Source passage

————————

High temperature and hyperkalemia increase vulnerability of navaga cod (Eleginus nawaga) cardiomyocytes to the ecotoxicant 3-methyl-phenanthrene

Abstract

Oil and gas mining and transportation in the Arctic can lead to release of polycyclic aromatic hydrocarbons (PAHs) in the ocean and freshwater basins. PAHs are known for their toxic effects in fish hearts, including the inhibition of main ionic currents (I_Kr, I_Na and I_CaL) in fish cardiac myocytes. The present study is the first one to assess the effect of a particular PAH abundant in crude oil and diesel, namely 3-methyl-phenanthrene (3-MP), on the electrical excitability (EE) of cardiomyocytes from navaga cod (Eleginus nawaga), commercial fish species from the Arctic. Action potentials (APs) were elicited in current-clamp experiments at 9, 15 and 21 °C, and AP characteristics and the current needed to elicit APs were examined. Also, the effects of 3 μM 3-MP were tested at 3 temperatures and in normal (3.5 mM) and high (8 mM) extracellular K⁺ concentrations.

————————

Work order 1
Write out the 3-methyl-phenanthrene abstract from "Oil and gas" up to and including "extracellular K⁺ concentrations.".
Work order 2
Extend the 3-methyl-phenanthrene abstract, continuing after its last sentence.
The data after this point is separate from the 3-methyl-phenanthrene abstract.

————————

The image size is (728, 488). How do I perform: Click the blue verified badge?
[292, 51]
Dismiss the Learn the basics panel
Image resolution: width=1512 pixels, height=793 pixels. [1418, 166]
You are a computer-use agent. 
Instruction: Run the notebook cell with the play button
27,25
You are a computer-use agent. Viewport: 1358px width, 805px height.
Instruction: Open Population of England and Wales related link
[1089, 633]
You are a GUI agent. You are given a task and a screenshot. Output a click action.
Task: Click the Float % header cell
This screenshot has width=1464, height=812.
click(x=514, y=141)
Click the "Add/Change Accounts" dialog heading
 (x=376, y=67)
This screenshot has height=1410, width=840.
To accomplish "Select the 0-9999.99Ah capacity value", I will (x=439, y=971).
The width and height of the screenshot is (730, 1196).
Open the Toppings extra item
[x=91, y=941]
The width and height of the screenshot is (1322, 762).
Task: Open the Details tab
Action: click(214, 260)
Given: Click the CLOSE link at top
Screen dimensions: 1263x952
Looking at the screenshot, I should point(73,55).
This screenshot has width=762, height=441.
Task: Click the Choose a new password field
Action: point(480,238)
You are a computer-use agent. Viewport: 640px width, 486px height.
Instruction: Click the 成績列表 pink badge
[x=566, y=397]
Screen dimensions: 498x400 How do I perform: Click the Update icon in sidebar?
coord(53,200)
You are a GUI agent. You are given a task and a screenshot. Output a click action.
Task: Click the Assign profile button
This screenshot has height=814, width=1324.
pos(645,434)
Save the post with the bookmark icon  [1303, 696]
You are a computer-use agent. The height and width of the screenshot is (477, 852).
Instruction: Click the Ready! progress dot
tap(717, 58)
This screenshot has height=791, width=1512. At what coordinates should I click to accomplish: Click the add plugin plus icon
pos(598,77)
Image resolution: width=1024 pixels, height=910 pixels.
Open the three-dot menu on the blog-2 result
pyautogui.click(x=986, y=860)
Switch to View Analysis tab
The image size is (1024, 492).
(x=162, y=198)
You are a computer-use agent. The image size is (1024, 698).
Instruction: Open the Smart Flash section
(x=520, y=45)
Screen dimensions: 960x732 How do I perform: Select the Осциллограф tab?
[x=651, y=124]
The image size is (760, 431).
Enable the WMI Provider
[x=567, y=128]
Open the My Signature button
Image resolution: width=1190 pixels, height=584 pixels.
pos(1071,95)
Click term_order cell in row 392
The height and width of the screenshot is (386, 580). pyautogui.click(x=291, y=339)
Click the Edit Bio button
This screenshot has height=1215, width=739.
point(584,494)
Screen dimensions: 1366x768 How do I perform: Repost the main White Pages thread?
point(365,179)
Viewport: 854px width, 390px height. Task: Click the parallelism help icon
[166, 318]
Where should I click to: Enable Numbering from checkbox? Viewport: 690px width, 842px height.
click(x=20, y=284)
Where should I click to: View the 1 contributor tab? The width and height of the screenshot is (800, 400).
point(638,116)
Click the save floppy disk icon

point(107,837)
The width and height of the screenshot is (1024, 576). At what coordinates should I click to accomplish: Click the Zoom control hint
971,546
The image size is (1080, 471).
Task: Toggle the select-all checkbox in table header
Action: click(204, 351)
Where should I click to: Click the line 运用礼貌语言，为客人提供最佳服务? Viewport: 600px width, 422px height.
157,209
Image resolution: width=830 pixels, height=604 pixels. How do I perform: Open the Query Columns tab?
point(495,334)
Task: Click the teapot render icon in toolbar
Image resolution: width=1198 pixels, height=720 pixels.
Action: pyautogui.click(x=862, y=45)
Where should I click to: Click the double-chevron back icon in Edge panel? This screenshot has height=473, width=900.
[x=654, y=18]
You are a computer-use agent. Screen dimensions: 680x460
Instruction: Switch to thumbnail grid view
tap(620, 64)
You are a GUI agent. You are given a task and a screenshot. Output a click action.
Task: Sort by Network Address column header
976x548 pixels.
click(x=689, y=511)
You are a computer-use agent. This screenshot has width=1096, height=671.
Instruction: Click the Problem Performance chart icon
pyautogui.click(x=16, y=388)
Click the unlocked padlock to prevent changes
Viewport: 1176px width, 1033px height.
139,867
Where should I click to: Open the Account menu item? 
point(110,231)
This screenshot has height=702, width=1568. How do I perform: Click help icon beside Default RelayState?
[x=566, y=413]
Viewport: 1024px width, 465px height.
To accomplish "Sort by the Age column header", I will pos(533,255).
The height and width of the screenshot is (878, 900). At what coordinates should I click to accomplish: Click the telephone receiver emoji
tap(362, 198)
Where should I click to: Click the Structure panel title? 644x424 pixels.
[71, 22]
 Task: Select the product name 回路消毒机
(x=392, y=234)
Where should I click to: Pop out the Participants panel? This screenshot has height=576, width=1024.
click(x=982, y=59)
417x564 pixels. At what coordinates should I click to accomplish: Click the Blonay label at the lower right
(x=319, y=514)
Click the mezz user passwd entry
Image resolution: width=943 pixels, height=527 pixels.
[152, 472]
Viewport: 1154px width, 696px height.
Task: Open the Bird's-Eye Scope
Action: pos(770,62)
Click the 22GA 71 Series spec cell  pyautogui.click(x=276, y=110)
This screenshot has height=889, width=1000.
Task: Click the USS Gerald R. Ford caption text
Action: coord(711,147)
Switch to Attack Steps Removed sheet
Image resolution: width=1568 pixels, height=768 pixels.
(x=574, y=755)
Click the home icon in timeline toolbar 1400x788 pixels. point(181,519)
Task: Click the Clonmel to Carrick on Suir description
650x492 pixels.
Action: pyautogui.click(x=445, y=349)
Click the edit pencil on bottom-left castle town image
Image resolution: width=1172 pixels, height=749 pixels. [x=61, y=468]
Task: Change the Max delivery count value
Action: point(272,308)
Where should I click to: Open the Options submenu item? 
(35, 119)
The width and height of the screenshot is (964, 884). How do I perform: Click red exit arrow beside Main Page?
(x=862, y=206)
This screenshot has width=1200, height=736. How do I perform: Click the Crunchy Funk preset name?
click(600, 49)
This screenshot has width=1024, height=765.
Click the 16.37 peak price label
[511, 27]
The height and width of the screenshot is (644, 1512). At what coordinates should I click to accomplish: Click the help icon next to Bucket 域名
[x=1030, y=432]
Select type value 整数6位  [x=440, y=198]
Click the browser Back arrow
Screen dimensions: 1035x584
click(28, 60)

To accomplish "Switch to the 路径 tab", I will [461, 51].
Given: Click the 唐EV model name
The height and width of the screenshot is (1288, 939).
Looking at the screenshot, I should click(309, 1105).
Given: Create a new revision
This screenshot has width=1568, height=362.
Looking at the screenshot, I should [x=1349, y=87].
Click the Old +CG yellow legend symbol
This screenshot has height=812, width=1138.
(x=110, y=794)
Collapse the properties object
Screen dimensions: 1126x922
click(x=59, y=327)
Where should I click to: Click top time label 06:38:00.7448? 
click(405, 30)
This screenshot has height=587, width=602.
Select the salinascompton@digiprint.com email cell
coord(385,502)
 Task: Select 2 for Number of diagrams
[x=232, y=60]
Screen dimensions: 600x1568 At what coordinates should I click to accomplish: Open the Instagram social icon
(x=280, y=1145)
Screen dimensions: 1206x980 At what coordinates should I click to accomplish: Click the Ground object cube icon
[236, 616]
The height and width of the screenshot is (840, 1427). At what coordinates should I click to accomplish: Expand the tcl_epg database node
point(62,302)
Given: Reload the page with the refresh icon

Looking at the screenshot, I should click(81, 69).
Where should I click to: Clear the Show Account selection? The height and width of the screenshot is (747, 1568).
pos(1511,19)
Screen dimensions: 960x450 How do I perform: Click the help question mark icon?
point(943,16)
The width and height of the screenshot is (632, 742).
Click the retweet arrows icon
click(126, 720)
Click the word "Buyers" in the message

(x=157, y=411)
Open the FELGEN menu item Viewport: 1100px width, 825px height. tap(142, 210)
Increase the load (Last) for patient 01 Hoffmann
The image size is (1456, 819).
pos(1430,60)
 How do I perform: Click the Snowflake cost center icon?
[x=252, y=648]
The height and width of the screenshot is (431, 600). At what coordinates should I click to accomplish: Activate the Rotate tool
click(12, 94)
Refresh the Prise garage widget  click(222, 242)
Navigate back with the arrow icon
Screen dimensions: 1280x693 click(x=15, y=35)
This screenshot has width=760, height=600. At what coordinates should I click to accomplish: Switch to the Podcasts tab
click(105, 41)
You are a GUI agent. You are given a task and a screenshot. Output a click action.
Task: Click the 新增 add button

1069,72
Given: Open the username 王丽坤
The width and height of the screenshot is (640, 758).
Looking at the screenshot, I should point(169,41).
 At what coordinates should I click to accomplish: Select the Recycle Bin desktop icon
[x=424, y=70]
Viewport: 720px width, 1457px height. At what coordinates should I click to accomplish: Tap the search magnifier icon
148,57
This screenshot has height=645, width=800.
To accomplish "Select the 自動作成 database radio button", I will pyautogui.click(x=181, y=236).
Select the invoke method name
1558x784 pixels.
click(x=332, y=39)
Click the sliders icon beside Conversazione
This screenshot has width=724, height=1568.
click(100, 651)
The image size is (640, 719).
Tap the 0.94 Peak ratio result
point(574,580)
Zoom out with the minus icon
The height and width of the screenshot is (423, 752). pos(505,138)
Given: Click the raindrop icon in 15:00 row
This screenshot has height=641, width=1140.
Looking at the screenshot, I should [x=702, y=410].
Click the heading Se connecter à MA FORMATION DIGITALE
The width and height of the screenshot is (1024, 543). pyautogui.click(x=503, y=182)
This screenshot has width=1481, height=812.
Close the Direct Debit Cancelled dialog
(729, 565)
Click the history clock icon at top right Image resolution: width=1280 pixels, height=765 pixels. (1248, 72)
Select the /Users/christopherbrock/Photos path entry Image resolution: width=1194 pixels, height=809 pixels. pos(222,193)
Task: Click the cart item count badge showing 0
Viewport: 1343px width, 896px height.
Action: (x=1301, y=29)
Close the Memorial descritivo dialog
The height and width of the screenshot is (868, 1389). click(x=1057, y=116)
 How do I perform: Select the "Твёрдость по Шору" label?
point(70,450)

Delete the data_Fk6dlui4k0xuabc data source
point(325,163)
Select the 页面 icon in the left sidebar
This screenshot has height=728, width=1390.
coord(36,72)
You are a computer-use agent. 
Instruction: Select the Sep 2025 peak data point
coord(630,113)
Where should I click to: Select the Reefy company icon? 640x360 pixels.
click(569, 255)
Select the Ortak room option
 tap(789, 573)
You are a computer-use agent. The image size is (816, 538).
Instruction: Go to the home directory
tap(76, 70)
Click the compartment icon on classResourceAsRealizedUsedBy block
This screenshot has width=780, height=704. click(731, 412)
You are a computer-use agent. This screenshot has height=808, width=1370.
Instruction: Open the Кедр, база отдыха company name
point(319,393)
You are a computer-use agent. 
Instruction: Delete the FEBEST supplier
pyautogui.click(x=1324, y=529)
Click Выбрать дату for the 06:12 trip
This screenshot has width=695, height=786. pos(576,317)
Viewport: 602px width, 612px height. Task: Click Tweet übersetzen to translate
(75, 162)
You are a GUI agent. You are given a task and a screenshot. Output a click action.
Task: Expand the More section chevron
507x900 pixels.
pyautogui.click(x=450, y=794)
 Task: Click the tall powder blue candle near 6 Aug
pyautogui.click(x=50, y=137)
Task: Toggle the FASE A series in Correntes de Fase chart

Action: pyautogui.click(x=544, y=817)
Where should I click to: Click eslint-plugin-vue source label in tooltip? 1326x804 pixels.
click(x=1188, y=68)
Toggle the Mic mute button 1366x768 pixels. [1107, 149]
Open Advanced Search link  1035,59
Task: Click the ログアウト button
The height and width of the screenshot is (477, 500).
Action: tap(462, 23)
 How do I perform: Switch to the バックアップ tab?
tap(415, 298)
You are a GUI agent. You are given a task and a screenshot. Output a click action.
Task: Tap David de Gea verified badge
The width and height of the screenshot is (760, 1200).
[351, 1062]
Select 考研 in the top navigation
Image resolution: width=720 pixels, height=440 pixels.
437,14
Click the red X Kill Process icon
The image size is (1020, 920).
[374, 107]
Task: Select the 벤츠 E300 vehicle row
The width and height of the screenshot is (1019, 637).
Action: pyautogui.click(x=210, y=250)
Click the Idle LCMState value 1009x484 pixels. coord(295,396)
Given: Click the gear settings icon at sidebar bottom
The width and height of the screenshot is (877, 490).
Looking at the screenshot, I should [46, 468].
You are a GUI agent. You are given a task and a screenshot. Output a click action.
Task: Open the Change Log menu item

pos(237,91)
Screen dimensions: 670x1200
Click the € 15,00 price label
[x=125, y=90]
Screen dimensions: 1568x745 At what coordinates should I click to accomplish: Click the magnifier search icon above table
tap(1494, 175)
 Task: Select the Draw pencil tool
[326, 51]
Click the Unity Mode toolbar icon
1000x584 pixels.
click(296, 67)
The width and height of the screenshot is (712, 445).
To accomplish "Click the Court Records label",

————————

Answer 1
Oil and gas mining and transportation in the Arctic can lead to release of polycyclic aromatic hydrocarbons (PAHs) in the ocean and freshwater basins. PAHs are known for their toxic effects in fish hearts, including the inhibition of main ionic currents (I_Kr, I_Na and I_CaL) in fish cardiac myocytes. The present study is the first one to assess the effect of a particular PAH abundant in crude oil and diesel, namely 3-methyl-phenanthrene (3-MP), on the electrical excitability (EE) of cardiomyocytes from navaga cod (Eleginus nawaga), commercial fish species from the Arctic. Action potentials (APs) were elicited in current-clamp experiments at 9, 15 and 21 °C, and AP characteristics and the current needed to elicit APs were examined. Also, the effects of 3 μM 3-MP were tested at 3 temperatures and in normal (3.5 mM) and high (8 mM) extracellular K⁺ concentrations.

Answer 2
Elevation of temperature leads to hyperpolarization of resting membrane potential and AP shortening, but does not decrease EE. 3-MP was found to suppress EE in cardiomyocytes at 9 and 15 °C, but not at 21 °C. High extracellular K⁺ itself drastically decreases EE, although it does not worsen the effect of 3-MP. However, combination of hyperthermia and high K⁺ leads to augmentation of depressive effect of 3-MP on EE. We hypothesize that hyperthermia rescues Na⁺ channels from inactivation due to membrane hyperpolarization, thereby compensating for the partial inhibition of I_Na by 3-MP. However, elevation of extracellular K⁺ nullifies this protective mechanism by depolarizing the resting potential and aggravates the effect of 3-MP.